La pénurie de céréales laisse présager de graves problèmes en Égypte, au Maroc, en Tunisie, en Algérie… Ces pays sont cruciaux pour l’Europe. Ils ont déjà connu en 2011 des printemps arabes provoqués par des pénuries alimentaires. Ajoutez à cela la difficulté d’accès à l’eau potable, et vous verrez le conflit entre l’Égypte et l’Éthiopie au sujet du barrage de la Renaissance, que les Égyptiens ont menacé de bombarder à plusieurs reprises. Visualisez la sécheresse qui touche de grandes parties de l’Amérique du Sud, de l’Amérique du Nord, de l’Europe ou de l’Afrique en raison du chaos climatique.
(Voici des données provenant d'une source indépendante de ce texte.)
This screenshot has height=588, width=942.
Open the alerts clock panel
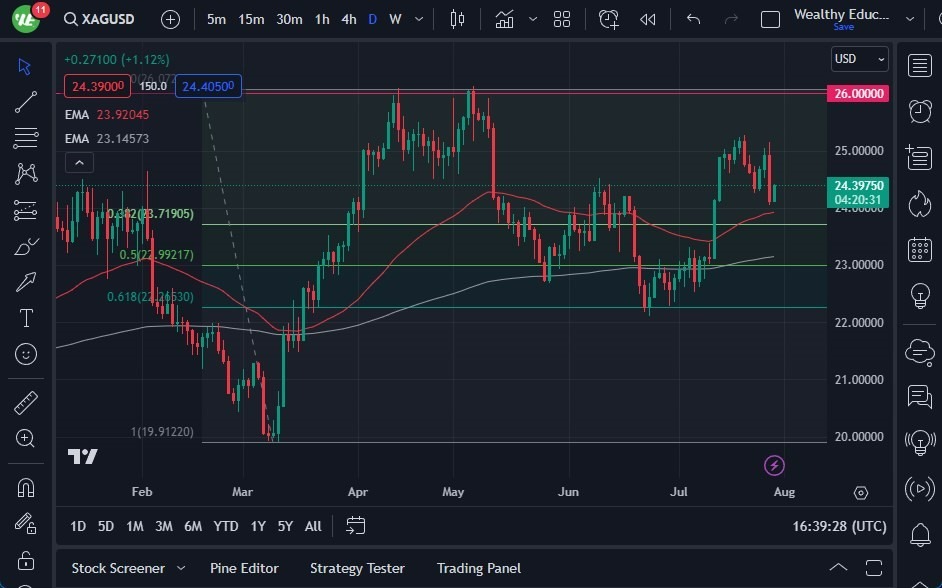pos(919,111)
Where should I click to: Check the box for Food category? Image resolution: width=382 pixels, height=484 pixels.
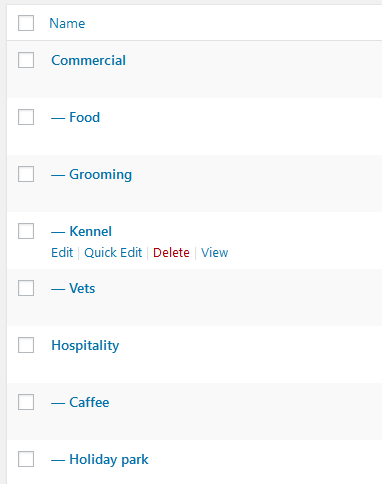click(x=26, y=117)
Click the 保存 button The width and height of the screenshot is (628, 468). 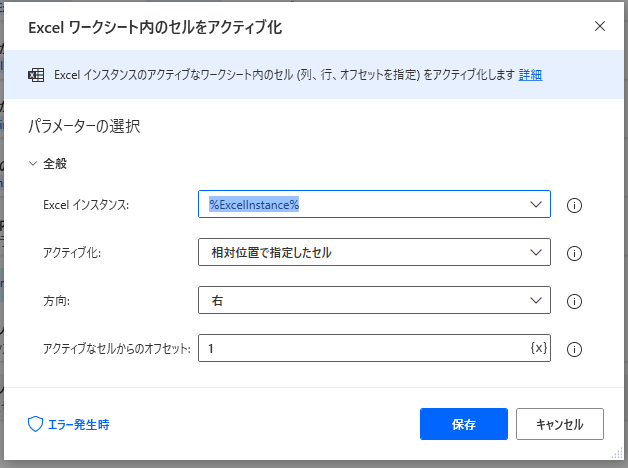[464, 424]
Ajoutez à cela une Union européenne complètement dépendante des ressources minérales qui étaient autrefois fournies à bas prix par la Russie et qui devra désormais regarder ailleurs. Versez-y quelques gouttes de populisme et de manipulation médiatique croissante parrainée par les puissances économiques. Exacerbez les craintes de pénurie déjà formées pendant l’enfermement, agitez-le avec force pendant des semaines où la classe moyenne occidentale verra grandir sa peur de cesser d’exister à mesure que la précarité se développera. Regardez l’écume du militarisme s’élever, puis versez vous-mêmes l’infusion chaude et fumante. Et voilà : grâce à cette formule, les pays européens vont même se lancer dans des guerres, cherchant à obtenir des ressources vitales pour maintenir un mode de vie désormais impossible. Et pour couronner le tout, un tel déploiement militaire sera vendu comme de l’autodéfense (c’est du moins ce que croira le téléspectateur européen et espagnol moyen). La guerre en Ukraine n’est pas la dernière : c’est la première de l’ère du déclin énergétique, celle qui marque le point de rupture. Un déclin qui, à moins que nous ne fassions quelque chose de rapide et de coordonné, se fera sous forme de coude, les pays se marchant sur les pieds en raison du manque d’honnêteté des gouvernements qui refusent de reconnaître que nous sommes entrés en collision avec les limites biophysiques de la planète. Dans cette descente énergétique chaotique et désordonnée, il y aura toujours une guerre dans une certaine Ukraine, que ce soit en Europe, en Amérique du Sud, en Asie ou en Afrique. En ce moment, il y a 17 autres guerres actives, en plus de celle qui fait la une des journaux du premier monde et qui ressemble parfois au prélude de la dernière.
Mais un autre déclin énergétique est possible. Il a toujours été possible et l’est toujours. Un système dans lequel les limites de la planète et les excès insoutenables des êtres humains « civilisés » sont assumés, où nous reconnaissons que celui qui est en face de nous n’est pas un ennemi à piller, mais un frère que nous ferions mieux d’embrasser avec force.
Brisons cette roue perverse et coopérons avant qu’il ne soit trop tard pour tout le monde. Non aux guerres. Maudites soient les guerres et les crapules qui les font.